2018/06/14

ああ我青春のEcho & the Bunnymen @ロイヤルアルバートホール

先日2018年6月1日に、ロイヤルアルバートホールでのEcho & the Bunnymen公演を観に行ってきた。

エコバニ@ロイヤルアルバートホール 2018


エコー・アンド・ザ・バニメン(以降略してエコバニ)なんて知っている人の方が少なくなってきた昨今だけど、80年代ネオサイケの大御所ともいうべき彼等エコバニは、当時をリアルタイムで体験した私世代のオバサン&オジサン(の一部)にとっては、超クールでカッコイイ存在だったのである。


は?80年代ネオサイケ?と首をかしげる人も多いかと思うので、ちょっとだけ補足ね。

══════

上の原文を最初から最後まで一字一句変えずに書き写せ。

[項目の表示位置を示すエントリ]
══════

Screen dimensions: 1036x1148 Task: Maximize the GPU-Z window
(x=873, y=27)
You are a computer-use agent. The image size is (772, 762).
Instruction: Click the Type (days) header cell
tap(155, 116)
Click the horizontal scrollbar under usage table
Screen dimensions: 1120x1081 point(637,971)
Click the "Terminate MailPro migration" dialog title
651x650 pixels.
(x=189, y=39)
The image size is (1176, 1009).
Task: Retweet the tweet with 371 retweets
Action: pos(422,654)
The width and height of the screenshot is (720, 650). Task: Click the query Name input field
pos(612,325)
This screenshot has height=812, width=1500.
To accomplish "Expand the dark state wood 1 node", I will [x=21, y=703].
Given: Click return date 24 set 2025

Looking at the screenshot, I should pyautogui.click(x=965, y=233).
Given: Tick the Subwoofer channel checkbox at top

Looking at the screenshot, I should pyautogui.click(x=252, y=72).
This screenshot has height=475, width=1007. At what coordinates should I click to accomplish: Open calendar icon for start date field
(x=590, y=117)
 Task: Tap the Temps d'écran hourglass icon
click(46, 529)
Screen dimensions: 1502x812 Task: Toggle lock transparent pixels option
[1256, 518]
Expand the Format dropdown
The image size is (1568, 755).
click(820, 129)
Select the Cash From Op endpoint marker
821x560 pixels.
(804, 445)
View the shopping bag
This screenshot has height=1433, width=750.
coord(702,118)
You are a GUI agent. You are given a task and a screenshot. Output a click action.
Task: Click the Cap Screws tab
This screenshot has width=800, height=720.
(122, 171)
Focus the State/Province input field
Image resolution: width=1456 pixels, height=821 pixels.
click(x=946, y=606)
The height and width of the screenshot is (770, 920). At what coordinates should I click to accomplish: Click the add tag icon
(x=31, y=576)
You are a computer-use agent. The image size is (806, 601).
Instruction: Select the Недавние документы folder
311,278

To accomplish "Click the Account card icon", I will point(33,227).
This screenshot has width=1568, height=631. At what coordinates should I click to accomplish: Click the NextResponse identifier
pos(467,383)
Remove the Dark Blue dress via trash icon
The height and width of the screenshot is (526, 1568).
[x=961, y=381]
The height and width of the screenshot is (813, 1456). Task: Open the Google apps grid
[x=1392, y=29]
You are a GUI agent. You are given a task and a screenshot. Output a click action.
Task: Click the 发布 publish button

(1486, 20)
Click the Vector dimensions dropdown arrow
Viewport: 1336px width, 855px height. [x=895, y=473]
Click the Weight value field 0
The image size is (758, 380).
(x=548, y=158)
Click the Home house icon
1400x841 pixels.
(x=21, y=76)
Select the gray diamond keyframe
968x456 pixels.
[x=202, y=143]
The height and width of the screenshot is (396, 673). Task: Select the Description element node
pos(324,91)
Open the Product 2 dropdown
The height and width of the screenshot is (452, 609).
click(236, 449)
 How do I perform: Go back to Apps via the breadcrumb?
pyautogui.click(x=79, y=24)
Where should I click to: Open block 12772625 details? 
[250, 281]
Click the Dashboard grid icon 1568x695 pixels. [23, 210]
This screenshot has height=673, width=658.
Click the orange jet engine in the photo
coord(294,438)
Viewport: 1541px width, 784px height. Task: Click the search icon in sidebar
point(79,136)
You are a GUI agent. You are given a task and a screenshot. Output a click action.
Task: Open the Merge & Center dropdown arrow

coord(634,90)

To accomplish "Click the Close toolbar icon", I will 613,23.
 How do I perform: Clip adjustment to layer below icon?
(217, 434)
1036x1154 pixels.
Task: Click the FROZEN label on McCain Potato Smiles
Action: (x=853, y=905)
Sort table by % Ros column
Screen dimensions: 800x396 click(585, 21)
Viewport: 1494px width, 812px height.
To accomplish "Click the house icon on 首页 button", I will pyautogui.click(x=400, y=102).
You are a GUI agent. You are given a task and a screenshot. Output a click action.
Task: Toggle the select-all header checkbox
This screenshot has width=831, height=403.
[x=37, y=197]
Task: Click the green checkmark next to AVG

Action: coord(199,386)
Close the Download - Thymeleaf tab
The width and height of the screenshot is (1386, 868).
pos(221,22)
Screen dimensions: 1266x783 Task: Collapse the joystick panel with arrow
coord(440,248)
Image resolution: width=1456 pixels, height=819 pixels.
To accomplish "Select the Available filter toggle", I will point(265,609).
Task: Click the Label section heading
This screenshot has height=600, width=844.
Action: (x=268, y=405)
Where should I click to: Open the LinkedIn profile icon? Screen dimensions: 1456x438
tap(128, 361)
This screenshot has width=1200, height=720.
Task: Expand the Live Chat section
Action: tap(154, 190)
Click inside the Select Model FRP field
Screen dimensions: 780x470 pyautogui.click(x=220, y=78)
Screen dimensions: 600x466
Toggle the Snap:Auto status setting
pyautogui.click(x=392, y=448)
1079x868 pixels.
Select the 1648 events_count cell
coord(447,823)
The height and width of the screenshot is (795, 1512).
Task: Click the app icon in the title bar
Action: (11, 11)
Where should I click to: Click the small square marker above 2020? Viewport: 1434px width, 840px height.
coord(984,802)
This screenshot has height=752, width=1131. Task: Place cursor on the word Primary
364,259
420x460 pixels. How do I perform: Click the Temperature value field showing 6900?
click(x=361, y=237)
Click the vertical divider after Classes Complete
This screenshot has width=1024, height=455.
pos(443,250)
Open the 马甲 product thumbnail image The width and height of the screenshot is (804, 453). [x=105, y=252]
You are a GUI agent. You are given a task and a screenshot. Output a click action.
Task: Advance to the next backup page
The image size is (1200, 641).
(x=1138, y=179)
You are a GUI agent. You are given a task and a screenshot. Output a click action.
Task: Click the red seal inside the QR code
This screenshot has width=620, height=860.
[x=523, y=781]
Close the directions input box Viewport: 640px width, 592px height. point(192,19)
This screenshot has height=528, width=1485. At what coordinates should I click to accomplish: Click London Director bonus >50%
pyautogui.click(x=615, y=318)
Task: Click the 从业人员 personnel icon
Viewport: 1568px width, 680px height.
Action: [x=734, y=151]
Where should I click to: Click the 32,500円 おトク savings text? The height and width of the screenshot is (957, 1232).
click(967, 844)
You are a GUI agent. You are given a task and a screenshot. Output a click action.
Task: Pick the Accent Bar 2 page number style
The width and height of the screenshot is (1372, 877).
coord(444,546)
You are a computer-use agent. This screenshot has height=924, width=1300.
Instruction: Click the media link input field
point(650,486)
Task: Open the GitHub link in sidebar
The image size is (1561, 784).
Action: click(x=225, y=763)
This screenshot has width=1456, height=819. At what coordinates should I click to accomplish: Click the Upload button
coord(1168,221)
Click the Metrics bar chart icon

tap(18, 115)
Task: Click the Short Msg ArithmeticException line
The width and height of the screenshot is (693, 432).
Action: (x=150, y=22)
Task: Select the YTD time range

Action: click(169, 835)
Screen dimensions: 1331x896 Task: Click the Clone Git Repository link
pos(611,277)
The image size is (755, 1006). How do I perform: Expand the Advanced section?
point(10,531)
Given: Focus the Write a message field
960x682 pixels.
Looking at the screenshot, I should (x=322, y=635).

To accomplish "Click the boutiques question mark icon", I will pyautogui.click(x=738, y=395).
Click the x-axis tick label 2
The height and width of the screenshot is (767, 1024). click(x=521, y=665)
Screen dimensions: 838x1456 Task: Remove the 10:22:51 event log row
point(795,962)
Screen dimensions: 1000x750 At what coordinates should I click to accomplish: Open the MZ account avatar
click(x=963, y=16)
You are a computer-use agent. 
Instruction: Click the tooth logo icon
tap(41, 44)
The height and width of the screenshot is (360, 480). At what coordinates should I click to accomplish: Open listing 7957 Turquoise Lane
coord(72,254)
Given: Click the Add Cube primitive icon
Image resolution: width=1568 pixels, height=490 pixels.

══════

### 演習の結果
2018/06/14

ああ我青春のEcho & the Bunnymen @ロイヤルアルバートホール

先日2018年6月1日に、ロイヤルアルバートホールでのEcho & the Bunnymen公演を観に行ってきた。

エコバニ@ロイヤルアルバートホール 2018


エコー・アンド・ザ・バニメン(以降略してエコバニ)なんて知っている人の方が少なくなってきた昨今だけど、80年代ネオサイケの大御所ともいうべき彼等エコバニは、当時をリアルタイムで体験した私世代のオバサン&オジサン(の一部)にとっては、超クールでカッコイイ存在だったのである。


は?80年代ネオサイケ?と首をかしげる人も多いかと思うので、ちょっとだけ補足ね。